La coalition anti-djihadiste menée par les États-Unis ne quittera pas la Syrie et l’Irak tant que les pourparlers sous l’égide de l’ONU à Genève n’auront pas progressé, a prévenu lundi le ministre américain de la Défense Jim Mattis.

«Nous n’allons pas partir tout de suite», a déclaré M. Mattis à un groupe de journalistes. Les forces de la coalition attendront que «le processus de Genève ait progressé».

«Il faut bien faire quelque chose maintenant à propos de ce bazar, et pas seulement s’occuper de l’aspect militaire et dire bonne chance pour le reste», a ajouté le ministre au cours d’un point de presse impromptu au Pentagone.

M. Mattis, qui est un ancien général des Marines, a rappelé que l’objectif de la coalition internationale en Syrie et en Irak avait toujours été de combattre le groupe État islamique (EI) et de trouver une issue diplomatique à la guerre civile en Syrie.

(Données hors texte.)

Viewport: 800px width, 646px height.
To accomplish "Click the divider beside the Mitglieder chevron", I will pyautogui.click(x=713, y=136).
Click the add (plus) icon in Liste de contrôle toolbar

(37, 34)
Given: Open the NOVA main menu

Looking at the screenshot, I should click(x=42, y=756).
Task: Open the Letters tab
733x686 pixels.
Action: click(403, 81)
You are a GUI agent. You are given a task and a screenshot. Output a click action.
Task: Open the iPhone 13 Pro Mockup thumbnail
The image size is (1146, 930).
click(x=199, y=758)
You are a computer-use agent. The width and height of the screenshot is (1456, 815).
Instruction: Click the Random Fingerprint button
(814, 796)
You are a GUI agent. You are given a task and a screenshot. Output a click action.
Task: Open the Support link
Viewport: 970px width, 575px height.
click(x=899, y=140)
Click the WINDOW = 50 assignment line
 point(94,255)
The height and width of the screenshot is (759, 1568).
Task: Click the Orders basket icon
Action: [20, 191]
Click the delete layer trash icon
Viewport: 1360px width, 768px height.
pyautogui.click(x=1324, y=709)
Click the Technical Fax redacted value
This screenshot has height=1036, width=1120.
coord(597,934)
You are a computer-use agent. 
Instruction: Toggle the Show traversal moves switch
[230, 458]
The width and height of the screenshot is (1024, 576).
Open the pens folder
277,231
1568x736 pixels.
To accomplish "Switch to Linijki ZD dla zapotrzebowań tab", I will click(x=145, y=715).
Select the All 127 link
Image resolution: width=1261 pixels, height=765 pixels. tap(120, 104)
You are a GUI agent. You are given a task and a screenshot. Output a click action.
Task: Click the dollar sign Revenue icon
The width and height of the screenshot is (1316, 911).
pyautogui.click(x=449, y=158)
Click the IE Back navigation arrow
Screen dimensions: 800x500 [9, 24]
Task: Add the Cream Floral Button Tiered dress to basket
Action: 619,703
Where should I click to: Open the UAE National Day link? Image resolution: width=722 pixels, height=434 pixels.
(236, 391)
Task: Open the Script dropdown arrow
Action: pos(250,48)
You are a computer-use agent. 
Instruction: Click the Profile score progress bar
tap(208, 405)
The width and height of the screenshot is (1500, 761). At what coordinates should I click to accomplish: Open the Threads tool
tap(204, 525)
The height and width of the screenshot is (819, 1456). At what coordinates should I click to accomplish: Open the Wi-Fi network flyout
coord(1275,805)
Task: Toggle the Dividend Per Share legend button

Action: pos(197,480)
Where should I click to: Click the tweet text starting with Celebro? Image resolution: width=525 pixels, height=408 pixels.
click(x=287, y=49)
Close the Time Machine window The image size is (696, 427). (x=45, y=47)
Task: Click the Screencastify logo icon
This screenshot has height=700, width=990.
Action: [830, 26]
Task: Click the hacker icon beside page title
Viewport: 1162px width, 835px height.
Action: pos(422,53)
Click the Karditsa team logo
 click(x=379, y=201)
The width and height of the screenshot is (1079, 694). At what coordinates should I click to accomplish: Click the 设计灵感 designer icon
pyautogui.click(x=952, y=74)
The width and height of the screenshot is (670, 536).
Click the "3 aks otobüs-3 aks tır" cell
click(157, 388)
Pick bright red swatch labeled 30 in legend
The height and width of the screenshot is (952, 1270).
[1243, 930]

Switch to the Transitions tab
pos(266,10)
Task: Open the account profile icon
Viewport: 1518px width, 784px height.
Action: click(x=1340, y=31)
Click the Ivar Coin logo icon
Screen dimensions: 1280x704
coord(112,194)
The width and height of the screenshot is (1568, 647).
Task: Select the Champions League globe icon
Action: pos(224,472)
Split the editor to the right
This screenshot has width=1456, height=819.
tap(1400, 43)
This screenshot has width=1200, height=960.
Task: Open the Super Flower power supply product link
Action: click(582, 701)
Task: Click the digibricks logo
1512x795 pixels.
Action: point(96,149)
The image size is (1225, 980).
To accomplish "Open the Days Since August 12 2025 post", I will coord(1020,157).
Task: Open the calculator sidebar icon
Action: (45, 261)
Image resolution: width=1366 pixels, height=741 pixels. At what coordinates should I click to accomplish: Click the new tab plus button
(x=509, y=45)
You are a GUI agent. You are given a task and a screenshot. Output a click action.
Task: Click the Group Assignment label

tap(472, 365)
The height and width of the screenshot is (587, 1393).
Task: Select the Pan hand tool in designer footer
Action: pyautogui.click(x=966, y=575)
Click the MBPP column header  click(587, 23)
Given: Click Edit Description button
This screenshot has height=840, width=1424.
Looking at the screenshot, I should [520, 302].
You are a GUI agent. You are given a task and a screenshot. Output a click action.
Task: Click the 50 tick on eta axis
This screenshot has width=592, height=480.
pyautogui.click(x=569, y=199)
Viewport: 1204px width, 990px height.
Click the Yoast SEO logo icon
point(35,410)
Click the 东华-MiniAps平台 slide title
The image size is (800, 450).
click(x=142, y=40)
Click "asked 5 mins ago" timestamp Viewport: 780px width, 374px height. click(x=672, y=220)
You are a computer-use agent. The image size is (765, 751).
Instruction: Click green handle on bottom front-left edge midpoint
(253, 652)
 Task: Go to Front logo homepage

«Nous allons nous assurer que nous créons bien les conditions d’une solution diplomatique», a-t-il ajouté. La guerre contre l’EI sera gagnée «quand les locaux pourront s’en charger eux-mêmes».

Dans un communiqué conjoint publié samedi, le président américain Donald Trump et son homologue russe Vladimir Poutine ont convenu qu’il n’y a «pas de solution militaire» possible à la guerre en Syrie.

«Les présidents ont confirmé leur engagement envers la souveraineté de la Syrie, son indépendance, son unité, son intégrité territoriale et sa nature séculaire» et ont appelé toutes les parties à participer aux discussions menées par l’ONU à Genève, indique le document commun.